WHAT THIS TASK INVOLVES: Reproduce every one of the following lines word for word, with no changes.

## start INFORMATION GIVEN

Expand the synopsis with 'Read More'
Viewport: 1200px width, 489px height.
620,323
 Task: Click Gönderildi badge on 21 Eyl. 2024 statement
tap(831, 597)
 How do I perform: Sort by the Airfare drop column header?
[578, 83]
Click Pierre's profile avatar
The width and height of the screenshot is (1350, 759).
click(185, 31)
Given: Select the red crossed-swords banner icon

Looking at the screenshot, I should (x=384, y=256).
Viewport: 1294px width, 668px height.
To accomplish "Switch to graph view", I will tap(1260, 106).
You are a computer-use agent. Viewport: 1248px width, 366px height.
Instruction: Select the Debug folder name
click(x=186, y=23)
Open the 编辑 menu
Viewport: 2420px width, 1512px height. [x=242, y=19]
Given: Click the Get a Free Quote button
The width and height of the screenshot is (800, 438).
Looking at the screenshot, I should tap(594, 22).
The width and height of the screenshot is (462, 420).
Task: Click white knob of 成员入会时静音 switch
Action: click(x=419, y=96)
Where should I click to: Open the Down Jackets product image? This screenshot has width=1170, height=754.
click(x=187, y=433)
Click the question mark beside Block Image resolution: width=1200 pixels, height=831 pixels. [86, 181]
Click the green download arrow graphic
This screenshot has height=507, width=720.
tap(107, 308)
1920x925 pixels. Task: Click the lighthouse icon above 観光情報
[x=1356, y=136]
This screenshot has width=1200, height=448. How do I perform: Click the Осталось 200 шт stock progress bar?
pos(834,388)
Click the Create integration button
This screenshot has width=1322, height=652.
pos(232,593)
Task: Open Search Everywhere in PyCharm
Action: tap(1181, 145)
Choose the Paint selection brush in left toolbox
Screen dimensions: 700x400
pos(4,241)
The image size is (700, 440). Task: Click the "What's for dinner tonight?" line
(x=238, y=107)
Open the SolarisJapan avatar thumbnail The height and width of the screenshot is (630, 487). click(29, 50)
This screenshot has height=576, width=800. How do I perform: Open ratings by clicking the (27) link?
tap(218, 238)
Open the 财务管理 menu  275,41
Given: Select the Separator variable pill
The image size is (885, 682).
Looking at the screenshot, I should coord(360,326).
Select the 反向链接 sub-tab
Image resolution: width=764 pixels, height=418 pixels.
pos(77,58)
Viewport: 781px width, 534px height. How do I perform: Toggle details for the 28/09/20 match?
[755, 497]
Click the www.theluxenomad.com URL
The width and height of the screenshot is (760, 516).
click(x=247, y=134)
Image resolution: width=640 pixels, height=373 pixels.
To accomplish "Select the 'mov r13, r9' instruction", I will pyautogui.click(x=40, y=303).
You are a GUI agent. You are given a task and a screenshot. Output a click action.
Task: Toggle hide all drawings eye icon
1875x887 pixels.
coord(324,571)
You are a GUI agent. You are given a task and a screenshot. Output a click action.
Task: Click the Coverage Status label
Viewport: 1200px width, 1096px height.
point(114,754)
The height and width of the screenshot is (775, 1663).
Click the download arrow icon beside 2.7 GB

## end INFORMATION GIVEN

RESULT OF THE TASK:
Expand the synopsis with 'Read More'
Viewport: 1200px width, 489px height.
620,323
 Task: Click Gönderildi badge on 21 Eyl. 2024 statement
tap(831, 597)
 How do I perform: Sort by the Airfare drop column header?
[578, 83]
Click Pierre's profile avatar
The width and height of the screenshot is (1350, 759).
click(185, 31)
Given: Select the red crossed-swords banner icon

Looking at the screenshot, I should (x=384, y=256).
Viewport: 1294px width, 668px height.
To accomplish "Switch to graph view", I will tap(1260, 106).
You are a computer-use agent. Viewport: 1248px width, 366px height.
Instruction: Select the Debug folder name
click(x=186, y=23)
Open the 编辑 menu
Viewport: 2420px width, 1512px height. [x=242, y=19]
Given: Click the Get a Free Quote button
The width and height of the screenshot is (800, 438).
Looking at the screenshot, I should tap(594, 22).
The width and height of the screenshot is (462, 420).
Task: Click white knob of 成员入会时静音 switch
Action: click(x=419, y=96)
Where should I click to: Open the Down Jackets product image? This screenshot has width=1170, height=754.
click(x=187, y=433)
Click the question mark beside Block Image resolution: width=1200 pixels, height=831 pixels. [86, 181]
Click the green download arrow graphic
This screenshot has height=507, width=720.
tap(107, 308)
1920x925 pixels. Task: Click the lighthouse icon above 観光情報
[x=1356, y=136]
This screenshot has width=1200, height=448. How do I perform: Click the Осталось 200 шт stock progress bar?
pos(834,388)
Click the Create integration button
This screenshot has width=1322, height=652.
pos(232,593)
Task: Open Search Everywhere in PyCharm
Action: tap(1181, 145)
Choose the Paint selection brush in left toolbox
Screen dimensions: 700x400
pos(4,241)
The image size is (700, 440). Task: Click the "What's for dinner tonight?" line
(x=238, y=107)
Open the SolarisJapan avatar thumbnail The height and width of the screenshot is (630, 487). click(29, 50)
This screenshot has height=576, width=800. How do I perform: Open ratings by clicking the (27) link?
tap(218, 238)
Open the 财务管理 menu  275,41
Given: Select the Separator variable pill
The image size is (885, 682).
Looking at the screenshot, I should coord(360,326).
Select the 反向链接 sub-tab
Image resolution: width=764 pixels, height=418 pixels.
pos(77,58)
Viewport: 781px width, 534px height. How do I perform: Toggle details for the 28/09/20 match?
[755, 497]
Click the www.theluxenomad.com URL
The width and height of the screenshot is (760, 516).
click(x=247, y=134)
Image resolution: width=640 pixels, height=373 pixels.
To accomplish "Select the 'mov r13, r9' instruction", I will pyautogui.click(x=40, y=303).
You are a GUI agent. You are given a task and a screenshot. Output a click action.
Task: Toggle hide all drawings eye icon
1875x887 pixels.
coord(324,571)
You are a GUI agent. You are given a task and a screenshot. Output a click action.
Task: Click the Coverage Status label
Viewport: 1200px width, 1096px height.
point(114,754)
The height and width of the screenshot is (775, 1663).
Click the download arrow icon beside 2.7 GB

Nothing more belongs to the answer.